Thanks for the update. I think the only GWT project that has caused the loading issue has been the NYPL maps upload, due to both the large file sizes and the tiff format used. I do have a project in the wings that has similar tiff sizes (100MB+)... some collections from the Library of Congress that I paused last month while I moved over to using the GWT. I have no plan to restart the LoC uploads in the next couple of weeks. The issue does not seem to be triggers by upload rate per se, as the NYPL maps were being uploaded at an average of around 1 file per minute.
I'll wait for a message from yourselves on this list before attempting these, or I'll get in touch directly with yourself. I believe there are actually only around 300 images left to upload from the NYPL collection, there might be more later in the year if I can diagnose why around 40% do not seem to be available via their API/catalogue.
In the coming week I'm planning a Rijksmuseum upload, however these are much smaller jpg files so I do not believe there is any need to delay that project.[2]
Links 1. https://commons.wikimedia.org/wiki/Commons:Batch_uploading/NYPL_Maps 2. https://commons.wikimedia.org/wiki/Commons:Batch_uploading/Art_of_Japan_in_t...
Fae
On 12 May 2014 10:58, Gilles Dubuc gilles@wikimedia.org wrote:
From the Ops & Multimedia mailing lists:
We just had a brief imagescaler outage today at approx. 11:20 UTC that was investigated and NYPL maps were found to be the cause of the outage.
As Gergo's unanswered recent message in this thread suggested, we're actively working on a number of changes to stabilize GWToolset and improve image scaler performance in order to avoid such outages. I assumed that since everyone involved is participating in this thread, that you were waiting for these changes to happen before restarting the GWToolset job that caused the previous outage a couple of weeks ago, or that you would warn us when that job would be run again. There seems to be a communication issue here. By running this job, you've taken down thumbnail generation on Commons (and all WMF wikis) and we were lucky that someone from Ops was around, noticed it and reacted quickly. This could have been easily avoided with better coordination, by at least scheduling a time to run your next attempt, with people from Ops watching servers at the time the job is run. Please make sure that this happens for the next batch of NYPL maps/massive files that you plan to upload with GWToolset. All it takes is scheduling a day and time for the next upload attempt.
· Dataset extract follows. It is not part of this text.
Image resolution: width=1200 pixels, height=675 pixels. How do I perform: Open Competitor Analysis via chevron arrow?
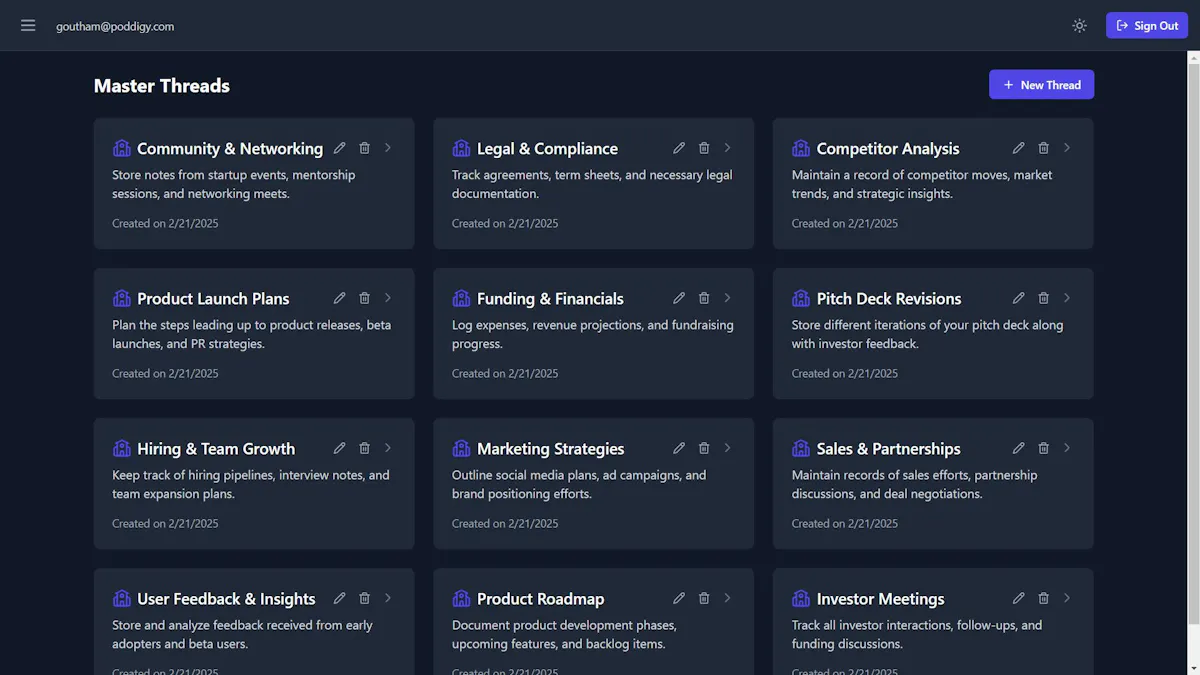tap(1067, 148)

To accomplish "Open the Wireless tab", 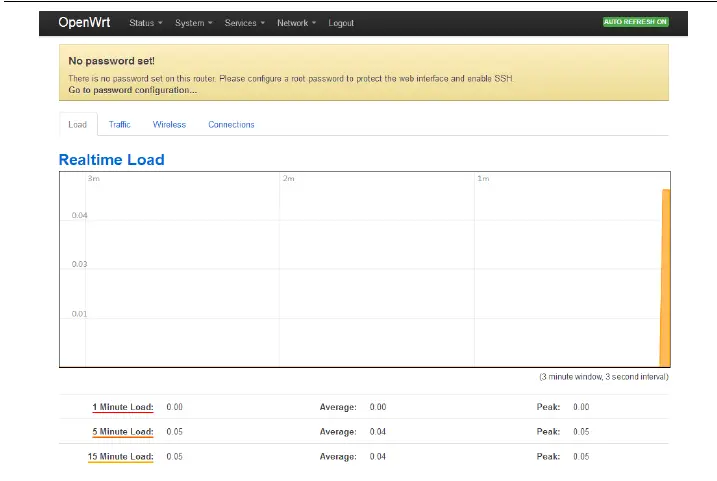I will tap(169, 125).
Gergo and I will keep replying to this thread to notify everyone when our related code changes are merged.
On Wed, May 7, 2014 at 10:26 PM, Gergo Tisza gtisza@wikimedia.org wrote:
Uhh... let's give this another shot in the morning.
I went through last day's upload logs; on average there are ~600 uploads an hour, the peak was 1900, the negative peak around 240. (The numbers are at http://pastebin.com/raw.php?i=wmBRJm1G in case anybody finds them useful.) So that's around 4 files per minute in worst case.
If we are aiming for no more than 10% of Special:NewFiles to be taken up by GWToolset, that means 5 uploads per run of the control job (10% of the 50 slots at Special:NewFiles) - the upload jobs can't really be throttled, so we must make sure they come in small enough chunks, no matter how much delay there is between the chunks). Also, we want to keep below 10% of the total Commons upload rate - that means 24 images per hour, which is roughly five runs of the control job per hour.
So the correct config is
GWToolset\Config::$mediafile_job_throttle_default = 5; $wgJobBackoffThrottling['gwtoolsetUploadMetadataJob'] = 5 / 3600;
I'm leaving the max throttle at 20 so that people who are uploading small, non-TIFF images can get a somewhat higher speed.